On Wednesday 2 January my ‘Twitter/Crime/Modest’ friend Susan Condon tagged me in an online blogging initiative called The Next Big Thing which is a series of questions about writers’ next projects. The idea is to draw attention to writers and their blogs and to lead readers to writers they might not have come across before.

I have given Susan three labels as one is not enough. We first met as strangers in 2011 on the steps of the Westin having recorded a Christmas charity single that went into the Irish charts at number eight. Four of us started a conversation literally as we were leaving and have been in frequent contact ever since. Twitter is great for making new friends in real life.

Crime is of course Susan’s thing. So much so, her husband sometimes lies awake nights wondering if he is safe.  Recently I had a very funny conversation with Susan and another friend and crime writer Lousie Philips at Maria Duffy’s book launch. The two girls regaled me with stories of how they searched for gory details online on how to kill someone, what happens when you stick knives in funny places and then about bodies decomposing. Their children were less than pleased their kind mothers were engaging in such research and even worse, writing about it. So armed, I returned home to my two teenagers and said wasn’t it better that I was writing about sex and not horrible serial killers and the like. Both my teenager children said they would categorically prefer if I wrote about twelve year olds being killed! Hmmm.

Finally, Susan is one of the most modest people I know. She was won loads of awards and prizes and you’d have to stick knives into funny places before she would tell you. I am looking forward to her book very much. The little snippets sound thrilling. She is also a great supporter and friend and compassionate woman. Even if she writes about murder most foul!

 

My Next Big Thing:

Can I be greedy and say I am working on two next big things? Can I? Can I? They are both so different that it is like inhabiting two very different worlds. The first is a non-fiction book on the impact a severely disabled child has on a family; the way the lives of the parents and siblings are affected. It is a heart breaking book and the family were very honest with me. It is very painful and does not have a happy ending.

The second is of course a sex book. Absolutely salacious. I may have to publish under a pseudonym. However, I believe my book has a lot to say about a woman dating in her 40s post-divorce. Unlike the very obvious 50Shades, my sex book really looks at dating issues and then of course has lots of sex!

What is the working title of your book?

The non-fiction book is tentatively called Waiting for the Gift – in direct contrast to the notion that having a severely disabled child is blessing. Love is there but the burden is overpowering. My sex book has the working title of … My Sex book, lol.

Where did the idea come from for the book?  

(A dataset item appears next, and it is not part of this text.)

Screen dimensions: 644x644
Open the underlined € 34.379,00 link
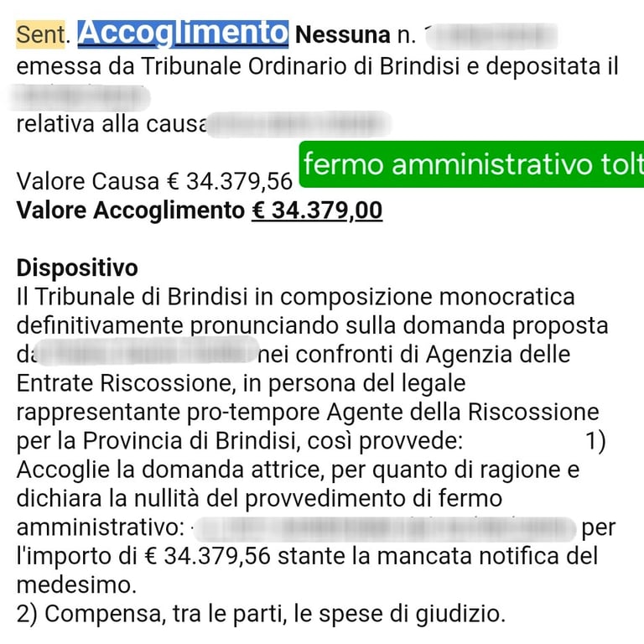pyautogui.click(x=317, y=210)
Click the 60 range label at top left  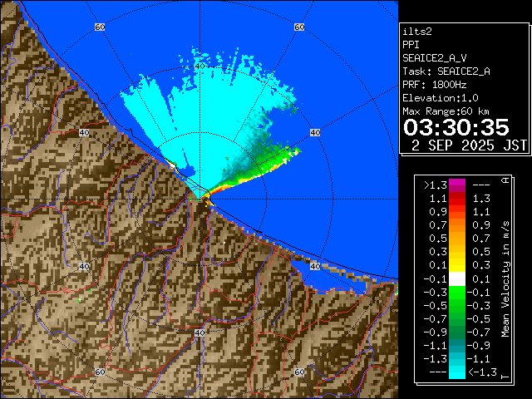click(x=100, y=27)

The non-fiction book happened as I was approached by the family who wanted to share their experiences, good and bad, to help people facing the same issues and also to open the eyes of people, such as myself, who literally had no idea. My sex book was born from necessity. I was broke and decided that my poverty must be overcome. Sex sells!

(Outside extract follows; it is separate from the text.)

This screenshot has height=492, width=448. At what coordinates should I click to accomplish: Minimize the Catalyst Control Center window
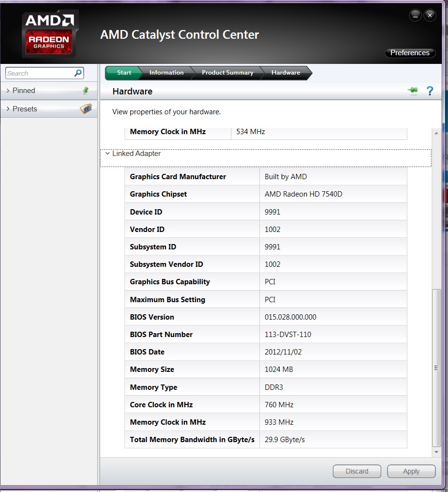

What genre does your book fall under?  

Gift – the human condition with heart breaking aspects and some self-help and growth aspects. I guess it might also be considered a biography of a family in stress.

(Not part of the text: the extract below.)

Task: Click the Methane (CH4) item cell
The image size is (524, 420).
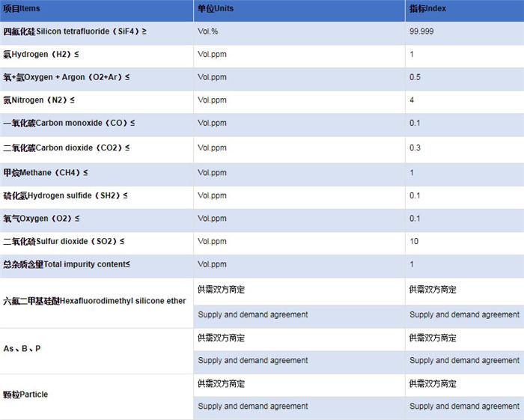Action: pyautogui.click(x=45, y=173)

Sex – mainstream women’s commercial literature with plenty of good things to say about the human condition. Aha – there are some similarities between my two books aside from a common author

Which actors would you choose to play your characters in a movie rendition?      IFTAs2012 019

Michael Fassbender can play the brother in the first book and the lover in the second. In fact, he can play all the male parts! Should Mr Fassbender agree to play the main lead in my Sex book, I think it only fair I should act opposite him.

 

 

What is the one-sentence synopsis of your book?  

Gift – uncovering the myths surrouding disability and the impact on the family

Sex – how to live, survive and have fun post-Divorce

 How long did it take you to write the first draft of your manuscript?  

Gift took the guts of a year as I interviewed and wrote. Sex took six weeks for the first draft – I wrote like a woman possessed

What other books would you compare this story to within your genre?   

I don’t believe there is a comparable book with Gift, not to my knowledge anyway.

Sex – of course 50shades but with a cold dose of reality and a very likeable 40 year old main protagonist

Who or what inspired you to write this book?   

I was invited to interview and recount Gift. I found it a real privilege to do so and found it very, very sad.

Sex was inspired by life but driven by poverty!

What else about your book might pique the reader’s interest?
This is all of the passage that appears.